Эта заповедь Веры Васильевны в первый миг пребывания в хосписе кажется абсолютно невыполнимой. Когда я впервые вошла в ее кабинет, в одной руке она держала телефон, а в другой — курагу. И это оранжевое пятнышко меня страшно обожгло, так эта солнечная субстанция не вязалась с ощущением, наполнившим меня в хосписе.

Ну как можно работать в таком месте, где все говорит о скорой смерти? Везде цветы, ковры, светло, уютно, пахнет чем-то хорошим — то ли плюшками, то ли летним садом. Но за стенами-то умирающие люди. Да, просто так на работу Вера Васильевна никого не брала. Во-первых, хоспис рушит семьи. Люди, которые приходят с такой работы домой, вынуждены или запирать себя на замок, чтобы не выплеснуть ни капли ожигающей боли, либо продолжают работать, то есть рассказывают домашним о хосписе и его проблемах. Кто это может выдержать? Вот и выходит, что по сути такая работа — послушание. Новые семьи создаются из единомышленников, которых не так много.

И в конце концов получилось, что на работу в свой дом Миллионщикова пригласила уникальных людей. Когда-то Константин Наумченко ушел с 5-го курса мединститута, потому что понял, что хочет работать не врачом, а медбратом. И всю жизнь он так и работает. Сейчас ему седьмой десяток. Садовник Людмила Ермолаева в прежней жизни занималась совсем другим делом. Однажды, проходя мимо хосписа, она заметила, что в саду неправильно подобраны растения. А у нее, как говорится, зеленые пальцы, растения ее любят, как и она их. Вот она и подошла к Вере Васильевне, а та пригласила ее на работу. Сад хосписа трогает до мурашек. Мы вышли с Нютой полюбоваться розами, а в густой траве светилась спелая земляника. Все растения точно из королевского сада — ухоженные, как звезды Голливуда. Люду здесь с любовью называют мини-трактором, да куда трактору до Люды.

Душой хосписа все считают Милу Баранову, сестру-хозяйку стационара.

Кто в этом разбирается, повторяет: персонал в хосписе Миллионщиковой феноменальный.

Говорить необязательно, можно просто тихо сопеть...

Как было сказано в замечательном документальном фильме Екатерины Гордеевой, хоспис — это место, где берегут жизнь. Как это понимать? Прямо так и понимать: буквально. Все умрут, но все до последней минуты хотят жить. Вера Васильевна говорила, что, проработав с неизлечимыми больными долгие годы, она «не слышала ни от одного из тех, кому мы помогли избавиться от мучительных страданий, чтобы он пожалел, что остался жить». В год через этот хоспис проходит около двух с половиной тысяч больных.

[Собранные данные]
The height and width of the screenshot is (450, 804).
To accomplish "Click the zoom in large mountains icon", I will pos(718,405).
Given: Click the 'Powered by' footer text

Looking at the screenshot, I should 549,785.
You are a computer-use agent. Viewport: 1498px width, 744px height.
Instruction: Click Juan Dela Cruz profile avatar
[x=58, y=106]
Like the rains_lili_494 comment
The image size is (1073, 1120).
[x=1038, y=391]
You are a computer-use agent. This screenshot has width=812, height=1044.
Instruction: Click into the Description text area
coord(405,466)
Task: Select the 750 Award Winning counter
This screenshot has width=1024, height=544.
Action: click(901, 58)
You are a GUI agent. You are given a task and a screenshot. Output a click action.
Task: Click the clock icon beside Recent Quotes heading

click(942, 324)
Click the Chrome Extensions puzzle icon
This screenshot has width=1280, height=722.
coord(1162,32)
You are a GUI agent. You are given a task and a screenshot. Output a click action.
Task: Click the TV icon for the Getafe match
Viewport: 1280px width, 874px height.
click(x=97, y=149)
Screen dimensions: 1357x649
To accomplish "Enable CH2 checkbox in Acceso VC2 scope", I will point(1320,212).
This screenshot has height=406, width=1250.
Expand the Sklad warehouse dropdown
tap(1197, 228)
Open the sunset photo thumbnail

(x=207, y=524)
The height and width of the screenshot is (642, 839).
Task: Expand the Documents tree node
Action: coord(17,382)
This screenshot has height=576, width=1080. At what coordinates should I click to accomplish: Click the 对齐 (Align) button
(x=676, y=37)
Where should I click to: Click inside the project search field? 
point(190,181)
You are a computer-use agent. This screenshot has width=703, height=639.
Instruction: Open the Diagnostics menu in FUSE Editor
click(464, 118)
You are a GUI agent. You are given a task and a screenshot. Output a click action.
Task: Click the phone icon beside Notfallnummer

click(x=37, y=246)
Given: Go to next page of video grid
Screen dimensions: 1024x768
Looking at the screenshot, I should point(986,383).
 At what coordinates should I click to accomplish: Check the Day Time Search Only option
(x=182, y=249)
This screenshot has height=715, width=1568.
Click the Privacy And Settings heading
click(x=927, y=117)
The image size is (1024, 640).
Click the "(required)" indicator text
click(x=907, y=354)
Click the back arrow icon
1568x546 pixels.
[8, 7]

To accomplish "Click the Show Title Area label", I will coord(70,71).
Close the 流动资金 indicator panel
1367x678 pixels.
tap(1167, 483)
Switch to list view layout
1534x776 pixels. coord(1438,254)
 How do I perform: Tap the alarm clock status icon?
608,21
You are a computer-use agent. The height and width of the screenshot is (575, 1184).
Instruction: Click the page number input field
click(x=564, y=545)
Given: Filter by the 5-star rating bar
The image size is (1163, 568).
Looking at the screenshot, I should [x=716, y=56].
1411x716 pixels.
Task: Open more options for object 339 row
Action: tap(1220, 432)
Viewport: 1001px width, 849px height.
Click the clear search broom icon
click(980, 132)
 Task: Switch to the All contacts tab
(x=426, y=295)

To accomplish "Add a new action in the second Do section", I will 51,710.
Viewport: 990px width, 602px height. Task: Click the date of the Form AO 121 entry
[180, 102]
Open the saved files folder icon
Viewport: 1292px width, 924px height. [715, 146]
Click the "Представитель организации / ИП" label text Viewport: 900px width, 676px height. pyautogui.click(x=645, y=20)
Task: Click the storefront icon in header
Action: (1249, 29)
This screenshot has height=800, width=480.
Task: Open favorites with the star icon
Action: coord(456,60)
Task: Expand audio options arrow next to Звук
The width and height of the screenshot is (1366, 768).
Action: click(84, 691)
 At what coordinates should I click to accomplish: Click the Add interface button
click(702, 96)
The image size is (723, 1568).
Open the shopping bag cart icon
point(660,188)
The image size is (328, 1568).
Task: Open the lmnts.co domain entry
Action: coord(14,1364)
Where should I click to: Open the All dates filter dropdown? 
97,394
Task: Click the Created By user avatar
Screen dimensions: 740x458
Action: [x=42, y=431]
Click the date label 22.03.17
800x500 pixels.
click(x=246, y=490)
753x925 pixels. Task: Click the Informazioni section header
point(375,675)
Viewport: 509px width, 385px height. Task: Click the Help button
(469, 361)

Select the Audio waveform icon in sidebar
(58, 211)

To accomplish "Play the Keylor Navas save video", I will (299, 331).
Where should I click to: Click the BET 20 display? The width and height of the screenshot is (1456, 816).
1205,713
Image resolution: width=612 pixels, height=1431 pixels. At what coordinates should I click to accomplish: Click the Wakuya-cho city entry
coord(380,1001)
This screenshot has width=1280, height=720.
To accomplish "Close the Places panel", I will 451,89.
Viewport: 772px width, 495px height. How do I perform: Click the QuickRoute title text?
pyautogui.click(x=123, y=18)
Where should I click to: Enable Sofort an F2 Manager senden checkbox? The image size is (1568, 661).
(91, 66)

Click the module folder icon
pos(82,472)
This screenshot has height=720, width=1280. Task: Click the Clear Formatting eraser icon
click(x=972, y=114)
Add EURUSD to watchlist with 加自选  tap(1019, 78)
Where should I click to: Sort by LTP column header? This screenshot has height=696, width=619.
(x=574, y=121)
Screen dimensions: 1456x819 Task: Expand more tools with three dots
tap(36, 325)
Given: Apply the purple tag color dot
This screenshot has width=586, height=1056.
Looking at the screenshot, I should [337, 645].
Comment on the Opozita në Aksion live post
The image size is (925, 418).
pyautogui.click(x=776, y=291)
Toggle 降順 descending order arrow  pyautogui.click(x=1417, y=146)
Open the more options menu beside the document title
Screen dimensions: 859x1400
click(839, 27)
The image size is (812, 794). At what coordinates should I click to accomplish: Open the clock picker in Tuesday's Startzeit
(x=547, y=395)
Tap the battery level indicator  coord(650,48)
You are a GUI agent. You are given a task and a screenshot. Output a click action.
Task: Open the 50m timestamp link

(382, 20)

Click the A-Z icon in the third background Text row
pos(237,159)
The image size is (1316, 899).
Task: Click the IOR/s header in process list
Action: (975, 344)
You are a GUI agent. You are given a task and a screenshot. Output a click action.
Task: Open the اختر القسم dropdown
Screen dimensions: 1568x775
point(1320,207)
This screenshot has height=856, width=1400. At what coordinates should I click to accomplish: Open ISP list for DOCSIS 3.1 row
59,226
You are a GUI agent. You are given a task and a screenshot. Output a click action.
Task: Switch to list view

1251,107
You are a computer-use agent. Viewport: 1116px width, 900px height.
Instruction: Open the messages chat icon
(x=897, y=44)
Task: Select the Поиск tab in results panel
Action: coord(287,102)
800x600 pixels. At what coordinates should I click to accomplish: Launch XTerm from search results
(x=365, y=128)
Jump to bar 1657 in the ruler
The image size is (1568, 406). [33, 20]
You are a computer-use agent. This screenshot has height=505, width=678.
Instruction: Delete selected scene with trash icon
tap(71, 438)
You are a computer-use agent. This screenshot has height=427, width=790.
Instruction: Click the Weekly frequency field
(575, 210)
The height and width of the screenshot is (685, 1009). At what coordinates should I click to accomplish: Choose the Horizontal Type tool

§ **РАБОЧЕЕ ЗАДАНИЕ 1**: Перепишите слово в слово кусок отрывка о хосписе между словами «Эта заповедь Веры» и «наполнившим меня в хосписе.», включая их самих.
§ **РАБОЧЕЕ ЗАДАНИЕ 2**: Сколько больных в год проходит через хоспис, если верить отрывку о хосписе?

§ **РЕШЕНИЕ ЗАДАЧИ 1**:
Эта заповедь Веры Васильевны в первый миг пребывания в хосписе кажется абсолютно невыполнимой. Когда я впервые вошла в ее кабинет, в одной руке она держала телефон, а в другой — курагу. И это оранжевое пятнышко меня страшно обожгло, так эта солнечная субстанция не вязалась с ощущением, наполнившим меня в хосписе.

§ **РЕШЕНИЕ ЗАДАЧИ 2**: Около двух с половиной тысяч.